Comme la plupart des chansons de Springsteen, elle s'est améliorée avec l'âge. Je veux dire qu'il y a des morceaux sur le nouvel album que vous auriez du mal à reconnaître si vous les entendiez sur scène maintenant - New York City Serenade, par exemple, tandis que Kitty's Back, un morceau remarquable, est rallongé par une intro marathon au piano de David Sancious, terriblement enjolivé à outrance mais un succès garanti auprès du public.

"Je ne l'ai jamais entendu jouer une chanson deux fois de la même manière" s'exclame un fan de Springsteen qui le suit en tournée. Et pendant que nous observons l'ensemble des instruments et le groupe incongru de musiciens de bar qui sont sur le point de les utiliser, vous vous demandez comment Springsteen peut leur imposer une discipline qui inciterait à le comparer à Van Morrison.

En tout cas, il est sur la scène et il est accueilli comme une pop star - la foule hurle son nom mais s'arrête net afin de déchiffrer l'introduction qu'il marmonne, un monologue assez drôle, ponctué de temps en temps par un rire et un rare mot compréhensible. Il s'empare de la guitare acoustique. Danny Federici est à l'accordéon et Garry Tallent soulève le tuba prêt à jouer, entre temps le public a déjà prédit que ce serait Wild Billy's Circus Story.

Peu à peu, il progresse à travers les nouvelles chansons - Incident On 57th Street, qu'il appelle "Spanish Johnny", New York City Serenade, puis Spirit In The Night, dont il joue à présent lui-même l'introduction à l'harmonica à l'unisson avec le saxophone de Clarence Clemons.

Alors que le concert monte en intensité, Springsteen s'empare finalement de sa guitare Stratocaster et le groupe se lance immédiatement d'une façon rock dans le E Street Shuffle, la chanson phare de son nouvel album, ralentit le rythme pour sa magnifique chanson d'amour 4th Of July, Asbury Park (Sandy), que j'ai toujours et uniquement entendu appeler "Sandy". C'est du Springsteen, à son plus évocateur, plus détendu et pour une fois, Springsteen résiste à la tentation de mélanger trois styles de musique radicalement différents dans une seule composition.
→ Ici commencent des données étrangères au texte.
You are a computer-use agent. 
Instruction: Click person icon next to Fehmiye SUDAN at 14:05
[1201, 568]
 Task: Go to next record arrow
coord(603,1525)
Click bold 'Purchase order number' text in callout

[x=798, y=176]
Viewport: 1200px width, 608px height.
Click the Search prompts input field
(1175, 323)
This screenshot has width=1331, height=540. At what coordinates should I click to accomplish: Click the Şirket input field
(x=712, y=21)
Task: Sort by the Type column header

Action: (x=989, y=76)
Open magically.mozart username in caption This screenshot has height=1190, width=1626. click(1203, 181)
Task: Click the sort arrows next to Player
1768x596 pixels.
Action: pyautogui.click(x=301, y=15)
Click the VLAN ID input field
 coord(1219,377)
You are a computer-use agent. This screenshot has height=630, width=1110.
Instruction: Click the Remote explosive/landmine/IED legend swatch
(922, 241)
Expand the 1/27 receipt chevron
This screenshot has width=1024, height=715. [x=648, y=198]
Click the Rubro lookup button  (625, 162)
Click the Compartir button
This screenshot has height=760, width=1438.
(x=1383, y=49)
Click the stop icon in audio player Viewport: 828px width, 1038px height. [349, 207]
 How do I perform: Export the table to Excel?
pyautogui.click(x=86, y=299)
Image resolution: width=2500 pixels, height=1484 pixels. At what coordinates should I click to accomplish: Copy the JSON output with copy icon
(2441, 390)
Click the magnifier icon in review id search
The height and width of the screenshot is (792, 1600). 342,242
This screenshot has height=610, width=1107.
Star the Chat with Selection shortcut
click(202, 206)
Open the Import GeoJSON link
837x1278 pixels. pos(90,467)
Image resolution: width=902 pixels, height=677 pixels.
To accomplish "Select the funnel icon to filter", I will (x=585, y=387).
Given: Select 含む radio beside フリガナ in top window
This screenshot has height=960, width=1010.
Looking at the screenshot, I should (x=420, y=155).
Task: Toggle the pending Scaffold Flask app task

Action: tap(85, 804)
C'est une chanson de carnaval, avec Federici à l'accordéon et Bruce se déchaînant sur les allusions au boardwalk.

Mais il a toujours envie de jouer du rock et attaque Blinded By The Light, la chanson qui l'a vraiment fait démarrer, avec un tel enthousiasme, que c'est seulement au troisième vers que j'ai reconnu la chanson.

Il demande un mouchoir au public et se lance dans une nouvelle pitrerie, héritage de l'amuseur des bars, et sur ce coup-là, son rhume génère ce qui est devenu une caractéristique régulière de son jeu de comédie.

Puis il a enchaîné avec cette impérieuse intro à la guitare de Kitty's Back, qui inspire l'autorité, comme si c'était le thème musical d'un film épique. De toute façon, c'est à ce moment que le groupe commence à vraiment chauffer, l'orgue et le saxophone dans une masse de son tourbillonnante, le son de la guitare de Springsteen s'élevant en complète harmonie, et le nouveau batteur Ernest "Boom" Carter attaquant un superbe solo, quatre concerts seulement après le départ de Vini Lopez, compagnon de longue date de Bruce.

Le public se déchaîne et exige un rappel. Bruce y répond avec Rosalita, une de ses chansons préférées du nouvel album, et l'unique titre qu'il lui reste à jouer. Sancious et Federici s'échangent leurs claviers alors que le concert de 90 minutes touche à sa fin.